(Beginning of Data for review)

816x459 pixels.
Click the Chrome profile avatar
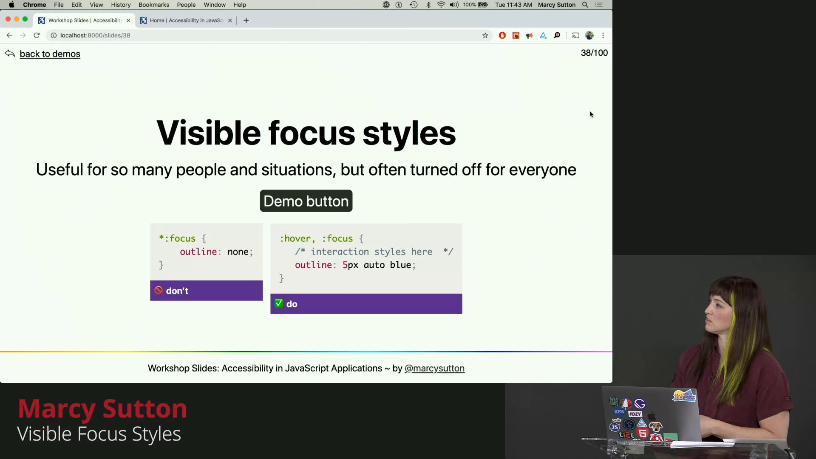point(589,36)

(End of Data for review)
(Beginning of Data for review)

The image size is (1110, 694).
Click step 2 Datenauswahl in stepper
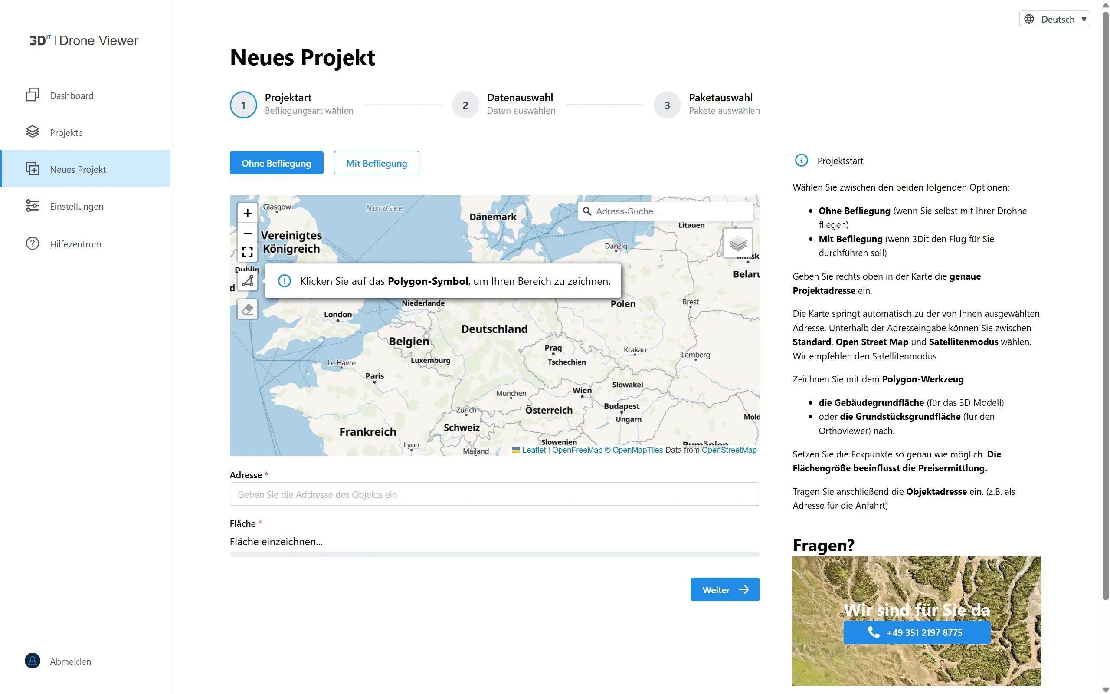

(End of Data for review)
(Beginning of Data for review)

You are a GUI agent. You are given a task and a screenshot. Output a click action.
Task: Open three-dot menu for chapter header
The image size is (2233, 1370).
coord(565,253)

(End of Data for review)

Nothing should appear in the answer except the lines above from the line with "The image size is (1110, 694)." through the line with "Click step 2 Datenauswahl in stepper", both included, written out exactly.

**Your response**
The image size is (1110, 694).
Click step 2 Datenauswahl in stepper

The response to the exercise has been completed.